Когда я нагрянул к дочке своей, Мартине, она, не скупясь на воду, мыла лавку, причем рот у нее при этом не закрывался ни на минуту: она без умолку трещала разом со всеми – с мужем, мальчиками, подручным, Глоди, а в придачу еще и с двумя-тремя соседскими кумушками, смеясь с ними до упаду; слова так и сыпались из нее. А когда она закончила, но только не трещать, а мыть пол, то вышла и с порога со всего размаха вылила воду на улицу. А я как раз остановился в нескольких шагах от лавки, чтобы полюбоваться ею (она – услада моих глаз и сердца, ну что за лакомый кусочек!), ну, и получил грязной водой по ногам. Она еще пуще залилась смехом, но меня-то не пересмеешь. Э-э-эх! До чего хороша смеющаяся мне прямо в лицо дочка с ее черными волосами, скрадывающими лоб, густыми бровями, горящими глазами и еще более горящими, пламенеющими, как уголья, и налитыми, как сливы, губами! Да это не иначе как сама галльская красавица! Плечи и руки обнажены, подол дерзко подоткнут.
– На счастье! Надеюсь, тебе все досталось? – спросила она.
– Почти, но я не расстраиваюсь, это же вода, лишь бы не заставляли ее пить.

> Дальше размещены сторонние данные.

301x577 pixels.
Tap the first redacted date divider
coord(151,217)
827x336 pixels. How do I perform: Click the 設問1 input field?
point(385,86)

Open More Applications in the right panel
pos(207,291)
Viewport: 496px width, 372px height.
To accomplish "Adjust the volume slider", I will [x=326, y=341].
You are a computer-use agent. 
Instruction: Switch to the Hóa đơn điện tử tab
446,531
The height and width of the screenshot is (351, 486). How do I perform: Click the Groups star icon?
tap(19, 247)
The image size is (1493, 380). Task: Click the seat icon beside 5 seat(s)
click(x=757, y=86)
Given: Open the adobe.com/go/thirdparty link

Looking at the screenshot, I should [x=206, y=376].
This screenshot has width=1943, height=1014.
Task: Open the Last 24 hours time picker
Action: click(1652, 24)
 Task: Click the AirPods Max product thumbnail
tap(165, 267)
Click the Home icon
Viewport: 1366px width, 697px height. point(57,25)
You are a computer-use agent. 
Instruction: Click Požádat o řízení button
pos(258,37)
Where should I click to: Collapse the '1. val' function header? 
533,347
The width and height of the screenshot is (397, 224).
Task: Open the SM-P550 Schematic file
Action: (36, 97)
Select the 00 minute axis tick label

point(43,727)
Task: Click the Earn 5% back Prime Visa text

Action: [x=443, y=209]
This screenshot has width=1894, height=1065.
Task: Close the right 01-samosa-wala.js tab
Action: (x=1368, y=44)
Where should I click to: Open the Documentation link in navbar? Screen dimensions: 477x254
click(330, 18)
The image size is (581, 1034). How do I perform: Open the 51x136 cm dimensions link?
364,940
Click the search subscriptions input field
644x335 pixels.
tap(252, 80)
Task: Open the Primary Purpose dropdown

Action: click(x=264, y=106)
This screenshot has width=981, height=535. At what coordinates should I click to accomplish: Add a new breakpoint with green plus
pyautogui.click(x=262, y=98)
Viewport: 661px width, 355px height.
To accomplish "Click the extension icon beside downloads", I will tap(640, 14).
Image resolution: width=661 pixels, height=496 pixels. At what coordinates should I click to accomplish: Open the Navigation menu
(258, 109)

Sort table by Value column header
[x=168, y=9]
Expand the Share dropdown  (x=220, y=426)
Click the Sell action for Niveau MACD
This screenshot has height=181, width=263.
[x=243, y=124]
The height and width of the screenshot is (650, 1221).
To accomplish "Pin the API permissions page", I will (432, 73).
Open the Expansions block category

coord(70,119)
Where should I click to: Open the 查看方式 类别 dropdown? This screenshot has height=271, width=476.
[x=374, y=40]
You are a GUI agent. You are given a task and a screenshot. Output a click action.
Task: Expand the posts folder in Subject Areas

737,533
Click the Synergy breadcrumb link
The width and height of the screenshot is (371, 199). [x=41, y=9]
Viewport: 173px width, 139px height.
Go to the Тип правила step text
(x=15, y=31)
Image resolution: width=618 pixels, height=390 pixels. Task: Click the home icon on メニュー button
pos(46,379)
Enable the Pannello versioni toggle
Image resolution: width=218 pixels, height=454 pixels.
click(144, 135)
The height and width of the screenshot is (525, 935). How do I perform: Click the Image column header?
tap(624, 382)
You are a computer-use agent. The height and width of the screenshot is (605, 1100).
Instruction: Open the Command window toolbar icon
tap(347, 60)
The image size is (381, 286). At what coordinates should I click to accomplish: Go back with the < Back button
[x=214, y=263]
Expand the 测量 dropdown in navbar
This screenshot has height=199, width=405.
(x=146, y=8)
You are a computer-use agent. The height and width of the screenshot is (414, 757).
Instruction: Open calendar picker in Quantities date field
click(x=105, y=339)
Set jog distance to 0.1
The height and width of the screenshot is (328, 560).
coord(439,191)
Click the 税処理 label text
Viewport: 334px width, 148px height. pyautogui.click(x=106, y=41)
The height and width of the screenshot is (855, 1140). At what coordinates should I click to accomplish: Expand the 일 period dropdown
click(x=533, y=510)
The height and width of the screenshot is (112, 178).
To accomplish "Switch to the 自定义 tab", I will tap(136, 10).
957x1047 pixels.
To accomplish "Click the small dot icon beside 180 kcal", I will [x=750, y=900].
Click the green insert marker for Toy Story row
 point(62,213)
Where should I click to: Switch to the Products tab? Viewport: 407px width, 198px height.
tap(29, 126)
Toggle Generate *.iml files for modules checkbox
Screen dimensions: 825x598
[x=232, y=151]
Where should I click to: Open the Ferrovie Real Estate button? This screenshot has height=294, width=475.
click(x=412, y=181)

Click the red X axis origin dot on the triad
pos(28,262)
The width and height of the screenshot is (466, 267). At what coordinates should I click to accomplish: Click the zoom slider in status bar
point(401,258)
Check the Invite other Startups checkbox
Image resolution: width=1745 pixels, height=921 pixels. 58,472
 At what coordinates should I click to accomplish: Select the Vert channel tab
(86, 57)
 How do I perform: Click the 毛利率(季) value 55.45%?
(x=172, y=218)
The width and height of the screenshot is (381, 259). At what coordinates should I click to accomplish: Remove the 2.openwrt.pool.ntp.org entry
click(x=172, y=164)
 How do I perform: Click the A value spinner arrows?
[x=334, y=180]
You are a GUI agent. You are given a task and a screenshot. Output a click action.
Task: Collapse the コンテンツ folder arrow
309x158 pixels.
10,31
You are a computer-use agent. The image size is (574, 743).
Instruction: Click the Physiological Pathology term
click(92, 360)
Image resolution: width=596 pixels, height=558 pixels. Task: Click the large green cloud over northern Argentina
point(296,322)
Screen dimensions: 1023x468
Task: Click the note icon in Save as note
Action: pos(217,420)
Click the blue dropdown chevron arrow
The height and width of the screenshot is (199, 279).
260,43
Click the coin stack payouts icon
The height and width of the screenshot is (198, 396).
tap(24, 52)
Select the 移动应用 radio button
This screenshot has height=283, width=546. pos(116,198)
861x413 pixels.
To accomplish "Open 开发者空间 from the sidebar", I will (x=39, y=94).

– Входи, Ной-Потопа-герой, Ной-винодел, – приглашает она меня войти.
Вхожу. Глоди в короткой юбочке сидит под стойкой.
– Здравствуй, маленький хлебопек.
– Голову отдаю на отсечение, что знаю, отчего ты так рано вышел из дома, – сказала Мартина.
– Ты ничем не рискуешь, думая о том или другом, ты вобрала это с материнским молоком.
– Мать?
– А что же еще?
– Какие же мужчины трусы!
Как раз в эту минуту в лавку вошел Флоримон, принял ее слова на свой счет и обиженно поджал губы.
– Не обижайся, дружище! Это относится ко мне, – пояснил я ему.
– Тут на двоих хватит, – отозвалась Мартина, – не жадничай.